Mumbai: The Bombay high court on Tuesday stayed the environment ministry’s direction to Lavasa Corp. Ltd to stop construction at the proposed hill station project in the Western Ghats near Pune for alleged violation of environmental norms.
The court directed the ministry to hear Lavasa on Thursday and pass a final order by 16 December.
The court also asked Lavasa to submit a voluntary statement that the firm will restrain from construction and development work till the final order is passed by the environment ministry.
The court has not disposed of the petition and decided to hear the case on 16 December after the ministry passes its final order.

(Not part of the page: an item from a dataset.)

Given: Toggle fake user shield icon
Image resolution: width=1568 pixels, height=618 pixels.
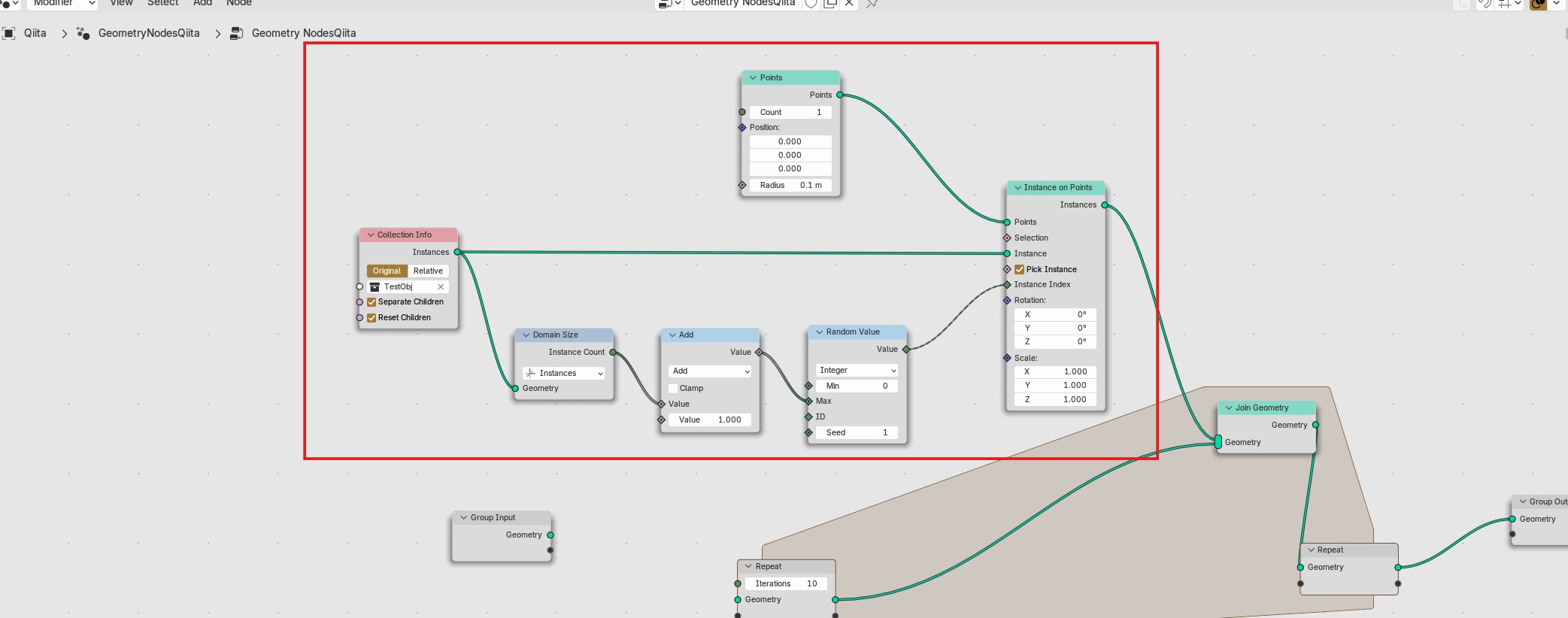Looking at the screenshot, I should pos(811,3).
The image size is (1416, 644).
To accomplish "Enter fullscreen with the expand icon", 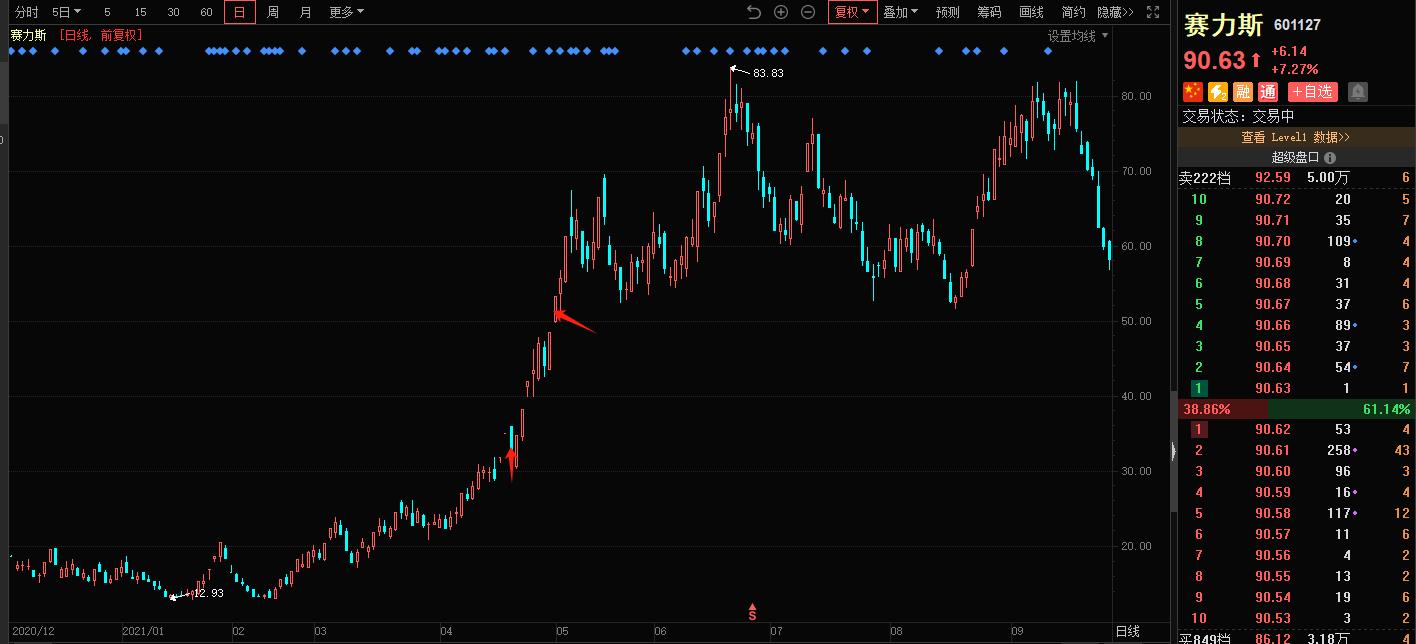I will tap(1153, 12).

The bench of justices D.K. Deshmukh and N.D. Deshpande heard Lavasa’s petition that challenged the show-cause notice issued by the ministry that alleged that the firm had not secured environmental clearances before starting construction.
An official spokesperson for Lavasa in an email said the “honourable Bombay high court has passed an interim order staying the operation of the ex parte order of status quo passed by the ministry of environment and forests, government of India, by recording a prima facie finding that the show-cause notice does not give any reasons for an ex-parte status quo order”.
The email also said: “The high court has recorded the statement of the additional solicitor general that the word ‘ante’ in the show-cause notice is an error and should be ignored. Lavasa Corp. has voluntarily given a statement that the company will not undertake construction work at Lavasa till December 16, 2010.”
The ministry on 25 November had asked Lavasa to prove within 15 days that it didn’t violate environmental norms in its hill city development, stalling construction at the site.
The company, which is building a city on 20,000 acres of hillocks at the site, has so far invested Rs4,000 crore in the project.
Shekhar Naphade, counsel for Lavasa, said: “The project relates to tourism and it doesn’t require environmental clearance as the development is not above 1,000m.” He also drew a comparison with Sahara’s Aamby Valley project and said the hill station project didn’t require environmental clearance under a 1994 notification issued by the ministry.
However, additional solicitor general Darius Khambatta, appearing for the Union government, said the firm needed environmental clearance for the entire project, according to a new notification of the ministry in 2004.
The court has also directed the ministry to hear the National Alliance of People’s Movements, a non-governmental organization that had initially filed a complaint against the Lavasa project. The organization has alleged that Lavasa bought more than 10,000 acres in violation of certain sections of the Maharashtra Agricultural Lands (Ceiling on Holdings) Act, 1961.
Hindustan Construction Co. Ltd holds a 65% stake in Lavasa Corp.
In November, Lavasa got approval from the Securities and Exchange Board of India to raise Rs2,000 crore through a public float.